### Problem requirements
Copy out the full set of records. Keep every word the same.

### Input

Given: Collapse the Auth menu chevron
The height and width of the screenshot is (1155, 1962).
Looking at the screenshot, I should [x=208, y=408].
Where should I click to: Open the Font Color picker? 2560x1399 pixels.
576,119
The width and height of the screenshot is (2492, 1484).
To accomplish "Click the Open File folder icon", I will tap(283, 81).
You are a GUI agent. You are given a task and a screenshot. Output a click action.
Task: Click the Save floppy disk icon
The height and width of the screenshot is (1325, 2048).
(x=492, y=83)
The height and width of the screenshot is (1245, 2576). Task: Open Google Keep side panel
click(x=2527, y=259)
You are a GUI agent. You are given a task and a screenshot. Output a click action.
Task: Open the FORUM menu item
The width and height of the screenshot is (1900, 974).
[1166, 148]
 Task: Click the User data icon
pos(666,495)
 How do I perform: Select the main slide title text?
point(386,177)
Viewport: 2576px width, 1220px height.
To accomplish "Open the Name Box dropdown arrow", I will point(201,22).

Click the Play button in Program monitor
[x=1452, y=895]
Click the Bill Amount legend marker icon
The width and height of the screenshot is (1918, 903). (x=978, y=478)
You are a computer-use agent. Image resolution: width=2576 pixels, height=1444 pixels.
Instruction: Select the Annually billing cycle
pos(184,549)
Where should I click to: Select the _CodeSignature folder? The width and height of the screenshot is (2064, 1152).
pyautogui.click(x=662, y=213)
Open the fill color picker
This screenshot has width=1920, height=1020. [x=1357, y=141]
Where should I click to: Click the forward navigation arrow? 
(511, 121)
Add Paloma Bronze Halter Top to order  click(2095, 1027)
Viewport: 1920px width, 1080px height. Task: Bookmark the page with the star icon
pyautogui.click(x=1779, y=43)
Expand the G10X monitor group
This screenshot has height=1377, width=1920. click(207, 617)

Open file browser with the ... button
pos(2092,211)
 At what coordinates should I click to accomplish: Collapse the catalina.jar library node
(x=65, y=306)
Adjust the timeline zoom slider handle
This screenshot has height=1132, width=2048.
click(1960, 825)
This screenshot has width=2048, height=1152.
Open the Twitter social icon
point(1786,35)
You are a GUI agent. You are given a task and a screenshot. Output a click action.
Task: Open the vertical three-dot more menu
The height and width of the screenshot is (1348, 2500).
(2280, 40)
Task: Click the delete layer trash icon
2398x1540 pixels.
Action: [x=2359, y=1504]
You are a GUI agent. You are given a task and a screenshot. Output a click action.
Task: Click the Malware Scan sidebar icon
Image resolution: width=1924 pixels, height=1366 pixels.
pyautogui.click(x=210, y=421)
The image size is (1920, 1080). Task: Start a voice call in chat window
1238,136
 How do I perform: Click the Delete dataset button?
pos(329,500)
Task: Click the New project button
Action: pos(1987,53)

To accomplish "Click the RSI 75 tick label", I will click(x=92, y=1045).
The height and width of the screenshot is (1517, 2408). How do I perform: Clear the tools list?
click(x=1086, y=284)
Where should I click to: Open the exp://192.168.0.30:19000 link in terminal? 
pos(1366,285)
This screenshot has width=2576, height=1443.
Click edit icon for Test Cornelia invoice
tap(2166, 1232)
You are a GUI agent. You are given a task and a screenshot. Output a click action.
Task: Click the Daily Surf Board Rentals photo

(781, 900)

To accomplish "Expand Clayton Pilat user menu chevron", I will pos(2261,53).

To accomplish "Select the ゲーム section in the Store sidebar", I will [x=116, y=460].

### Answer
Given: Collapse the Auth menu chevron
The height and width of the screenshot is (1155, 1962).
Looking at the screenshot, I should [x=208, y=408].
Where should I click to: Open the Font Color picker? 2560x1399 pixels.
576,119
The width and height of the screenshot is (2492, 1484).
To accomplish "Click the Open File folder icon", I will tap(283, 81).
You are a GUI agent. You are given a task and a screenshot. Output a click action.
Task: Click the Save floppy disk icon
The height and width of the screenshot is (1325, 2048).
(x=492, y=83)
The height and width of the screenshot is (1245, 2576). Task: Open Google Keep side panel
click(x=2527, y=259)
You are a GUI agent. You are given a task and a screenshot. Output a click action.
Task: Open the FORUM menu item
The width and height of the screenshot is (1900, 974).
[1166, 148]
 Task: Click the User data icon
pos(666,495)
 How do I perform: Select the main slide title text?
point(386,177)
Viewport: 2576px width, 1220px height.
To accomplish "Open the Name Box dropdown arrow", I will point(201,22).

Click the Play button in Program monitor
[x=1452, y=895]
Click the Bill Amount legend marker icon
The width and height of the screenshot is (1918, 903). (x=978, y=478)
You are a computer-use agent. Image resolution: width=2576 pixels, height=1444 pixels.
Instruction: Select the Annually billing cycle
pos(184,549)
Where should I click to: Select the _CodeSignature folder? The width and height of the screenshot is (2064, 1152).
pyautogui.click(x=662, y=213)
Open the fill color picker
This screenshot has width=1920, height=1020. [x=1357, y=141]
Where should I click to: Click the forward navigation arrow? 
(511, 121)
Add Paloma Bronze Halter Top to order  click(2095, 1027)
Viewport: 1920px width, 1080px height. Task: Bookmark the page with the star icon
pyautogui.click(x=1779, y=43)
Expand the G10X monitor group
This screenshot has height=1377, width=1920. click(207, 617)

Open file browser with the ... button
pos(2092,211)
 At what coordinates should I click to accomplish: Collapse the catalina.jar library node
(x=65, y=306)
Adjust the timeline zoom slider handle
This screenshot has height=1132, width=2048.
click(1960, 825)
This screenshot has width=2048, height=1152.
Open the Twitter social icon
point(1786,35)
You are a GUI agent. You are given a task and a screenshot. Output a click action.
Task: Open the vertical three-dot more menu
The height and width of the screenshot is (1348, 2500).
(2280, 40)
Task: Click the delete layer trash icon
2398x1540 pixels.
Action: [x=2359, y=1504]
You are a GUI agent. You are given a task and a screenshot. Output a click action.
Task: Click the Malware Scan sidebar icon
Image resolution: width=1924 pixels, height=1366 pixels.
pyautogui.click(x=210, y=421)
The image size is (1920, 1080). Task: Start a voice call in chat window
1238,136
 How do I perform: Click the Delete dataset button?
pos(329,500)
Task: Click the New project button
Action: pos(1987,53)

To accomplish "Click the RSI 75 tick label", I will click(x=92, y=1045).
The height and width of the screenshot is (1517, 2408). How do I perform: Clear the tools list?
click(x=1086, y=284)
Where should I click to: Open the exp://192.168.0.30:19000 link in terminal? 
pos(1366,285)
This screenshot has width=2576, height=1443.
Click edit icon for Test Cornelia invoice
tap(2166, 1232)
You are a GUI agent. You are given a task and a screenshot. Output a click action.
Task: Click the Daily Surf Board Rentals photo

(781, 900)

To accomplish "Expand Clayton Pilat user menu chevron", I will pos(2261,53).

To accomplish "Select the ゲーム section in the Store sidebar", I will [x=116, y=460].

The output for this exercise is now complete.